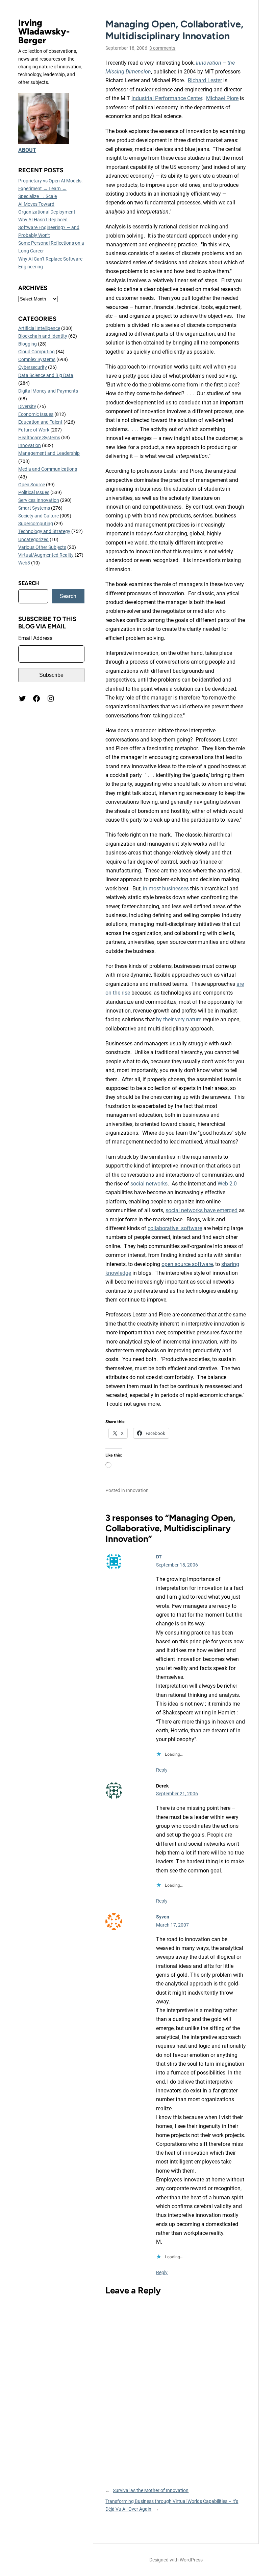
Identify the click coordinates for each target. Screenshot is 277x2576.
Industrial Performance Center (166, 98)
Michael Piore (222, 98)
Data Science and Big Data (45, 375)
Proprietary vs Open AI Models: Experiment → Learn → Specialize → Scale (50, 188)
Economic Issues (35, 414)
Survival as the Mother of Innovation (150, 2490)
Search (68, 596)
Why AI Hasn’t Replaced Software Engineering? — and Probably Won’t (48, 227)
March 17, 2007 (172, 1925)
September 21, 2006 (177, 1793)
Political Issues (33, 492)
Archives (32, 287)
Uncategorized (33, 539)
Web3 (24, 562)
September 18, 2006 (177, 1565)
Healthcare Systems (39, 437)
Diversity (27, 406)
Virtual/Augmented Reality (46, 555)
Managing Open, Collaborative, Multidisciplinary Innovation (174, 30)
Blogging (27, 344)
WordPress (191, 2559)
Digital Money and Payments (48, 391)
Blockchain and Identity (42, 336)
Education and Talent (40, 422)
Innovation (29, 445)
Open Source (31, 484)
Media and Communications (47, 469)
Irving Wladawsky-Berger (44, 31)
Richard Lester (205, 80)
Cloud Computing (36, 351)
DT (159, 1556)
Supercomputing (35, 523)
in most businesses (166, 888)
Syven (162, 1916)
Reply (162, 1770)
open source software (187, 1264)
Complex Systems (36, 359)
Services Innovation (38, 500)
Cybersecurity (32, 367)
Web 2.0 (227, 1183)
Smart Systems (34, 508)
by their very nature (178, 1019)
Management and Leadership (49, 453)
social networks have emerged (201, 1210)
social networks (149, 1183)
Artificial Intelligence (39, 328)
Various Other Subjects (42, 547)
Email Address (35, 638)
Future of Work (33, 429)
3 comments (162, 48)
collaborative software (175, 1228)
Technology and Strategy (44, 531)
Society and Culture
━━━━━━━━━━━━━━━━
== What you will do ==
Using the entries above, give the number of lines that carry the string "networks", without anything else.

== Result ==
2